Download Private Key: Once the key pair is created, a private key file (.pem) will be automatically downloaded to your local machine. This private key file authenticates SSH connections to your EC2 instances.

Launch your instance with security configurations that allow port and http traffic. After launching and connecting to your instance, copy the SSH command from it so you can post it on your local terminal to access the instance remotely. In the following image, the green highlighted portion is what you need to copy and paste into your local/terminal.

STEP 2: SSH into the EC2 Instance

Open your computer’s terminal. If your private key file (.pem) is located in a directory, you’ll need to specify the full path to the key file when using the SSH command to connect to your EC2 instance. Here’s how you can do it:

Let’s say your key(.pem file) is in Downloads. Then, you need to place your SSH command there. So, all you need to do is open your terminal, navigate to the Downloads directory, and paste your command there.

cd ~/Downloads

Now Paste your SSH command, which might look like the example: ssh -i “sentiment_analysiskey.pem” [email protected]

STEP 3: Installing the necessary Components from the Ubuntu Repositories

The first step is to install all necessary components from the Ubuntu repositories. This includes the Python components, which Pip will manage, and the Python package manager. The Python development files required to assemble Gunicorn components will also be provided. When installing the packages that enable you to create your Python environment, you must first update the local package index.

sudo apt update 
sudp apt upgrade

Then, install the Python-pip command to install pip and the virtual environment.
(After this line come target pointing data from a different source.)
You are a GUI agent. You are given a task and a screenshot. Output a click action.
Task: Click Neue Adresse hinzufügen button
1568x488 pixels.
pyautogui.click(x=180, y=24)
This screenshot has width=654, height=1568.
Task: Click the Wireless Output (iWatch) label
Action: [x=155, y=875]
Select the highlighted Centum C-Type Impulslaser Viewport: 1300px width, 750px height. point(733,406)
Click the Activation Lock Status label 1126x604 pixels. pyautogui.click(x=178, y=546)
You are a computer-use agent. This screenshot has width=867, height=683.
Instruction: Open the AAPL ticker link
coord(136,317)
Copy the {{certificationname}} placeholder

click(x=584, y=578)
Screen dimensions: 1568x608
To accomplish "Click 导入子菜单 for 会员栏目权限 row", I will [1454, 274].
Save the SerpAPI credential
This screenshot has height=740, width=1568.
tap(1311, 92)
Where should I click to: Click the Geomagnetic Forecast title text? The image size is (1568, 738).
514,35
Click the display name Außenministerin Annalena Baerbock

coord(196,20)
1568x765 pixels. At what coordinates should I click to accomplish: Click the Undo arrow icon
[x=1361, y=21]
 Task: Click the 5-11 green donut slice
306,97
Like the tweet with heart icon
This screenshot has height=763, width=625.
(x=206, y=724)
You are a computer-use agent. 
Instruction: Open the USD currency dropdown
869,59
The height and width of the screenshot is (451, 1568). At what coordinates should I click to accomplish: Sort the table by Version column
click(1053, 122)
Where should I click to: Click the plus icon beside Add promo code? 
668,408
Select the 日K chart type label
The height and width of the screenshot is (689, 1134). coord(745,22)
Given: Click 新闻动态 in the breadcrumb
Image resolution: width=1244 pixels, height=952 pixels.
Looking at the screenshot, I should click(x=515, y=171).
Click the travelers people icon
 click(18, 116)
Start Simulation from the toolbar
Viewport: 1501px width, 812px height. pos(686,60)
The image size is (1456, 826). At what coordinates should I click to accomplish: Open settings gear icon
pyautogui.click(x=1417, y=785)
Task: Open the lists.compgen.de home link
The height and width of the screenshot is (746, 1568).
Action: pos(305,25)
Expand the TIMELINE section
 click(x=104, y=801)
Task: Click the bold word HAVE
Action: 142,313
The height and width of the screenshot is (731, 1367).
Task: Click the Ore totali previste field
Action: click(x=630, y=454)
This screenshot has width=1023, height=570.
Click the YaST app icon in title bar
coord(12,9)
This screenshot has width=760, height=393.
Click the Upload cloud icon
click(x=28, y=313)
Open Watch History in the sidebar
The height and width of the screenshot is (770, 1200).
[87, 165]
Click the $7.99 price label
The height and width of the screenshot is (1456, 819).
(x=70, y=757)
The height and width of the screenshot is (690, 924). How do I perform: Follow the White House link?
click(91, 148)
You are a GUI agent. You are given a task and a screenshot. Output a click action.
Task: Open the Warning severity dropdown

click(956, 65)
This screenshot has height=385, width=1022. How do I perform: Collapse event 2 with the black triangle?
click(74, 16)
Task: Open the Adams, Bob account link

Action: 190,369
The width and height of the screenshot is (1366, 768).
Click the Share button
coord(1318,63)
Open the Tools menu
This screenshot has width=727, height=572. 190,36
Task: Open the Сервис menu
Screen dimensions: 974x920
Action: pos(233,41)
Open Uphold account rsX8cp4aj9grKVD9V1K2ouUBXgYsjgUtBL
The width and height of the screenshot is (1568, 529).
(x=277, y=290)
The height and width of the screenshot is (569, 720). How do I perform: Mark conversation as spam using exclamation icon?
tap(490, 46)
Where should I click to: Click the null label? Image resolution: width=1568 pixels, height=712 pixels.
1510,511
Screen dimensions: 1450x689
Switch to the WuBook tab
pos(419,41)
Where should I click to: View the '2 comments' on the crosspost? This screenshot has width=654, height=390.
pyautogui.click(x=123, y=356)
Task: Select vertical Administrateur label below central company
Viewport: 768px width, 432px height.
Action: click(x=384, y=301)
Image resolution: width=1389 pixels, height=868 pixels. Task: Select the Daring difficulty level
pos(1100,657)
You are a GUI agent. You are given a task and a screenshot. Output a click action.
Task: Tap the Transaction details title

sudo apt install python3-pip
sudo apt install python3-venv

Then, install the net stat package. The net-tools package displays network-related information, such as active network connections, routing tables, interface statistics, etc.

sudo apt install net-tools

sudo apt install net-tools

netstat tuln #after installing run this command

It displays a list of active network connections and listening ports on the system:

Then install the firewall package: the ufw (Uncomplicated Firewall) package is a front-end for managing iptables firewall rules on Ubuntu and other Debian-based Linux distributions. It provides a simplified interface for configuring firewall rules, making it easier to set up essential firewall protection for your system

sudo ufw enable: Enables the firewall.
Sudo ufw allow /: This command allows incoming connections on a specific port and protocol (e.g., sudo ufw allows 22/TCP to enable SSH connections).
Sudo ufw status: Displays the current status and rules of the firewall.

sudo apt install ufw #
sudo ufw allow 22 #ssh access
sudo ufw allow 5000  #5000 port for flask app test 

sudo ufw status

Sudo ufw allow 5000: This allows incoming connections on port 5000. By default, it allows both TCP and UDP traffic on this port. We will be running our Flask app on 5000, so the Flask app service running on port 5000 needs to be accessible from the network.
Sudo ufw allow 22: This command enables incoming SSH connections on port 22. SSH is used for remote access to your system, and allowing connections on port 22 enables you to connect to your server via SSH securely. This is important; you should not turn this off, as you won’t be able to access your SSH remotely.

Step 4: Deploy the Flask Application and Set Up the Application

Deploy Flask Application: Transfer the Flask application files to the EC2 instance. If the model is already on Git Hub, clone it into the EC2 Ubuntu instance. Then, Set up a new virtual environment and install the required Python packages or the requirements file in the directory using pip. Then, the Test Flask application runs correctly in the EC2 environment.

In our case, we are cloning a git repository, which we used in the last article to analyze the sentiment of a tweet.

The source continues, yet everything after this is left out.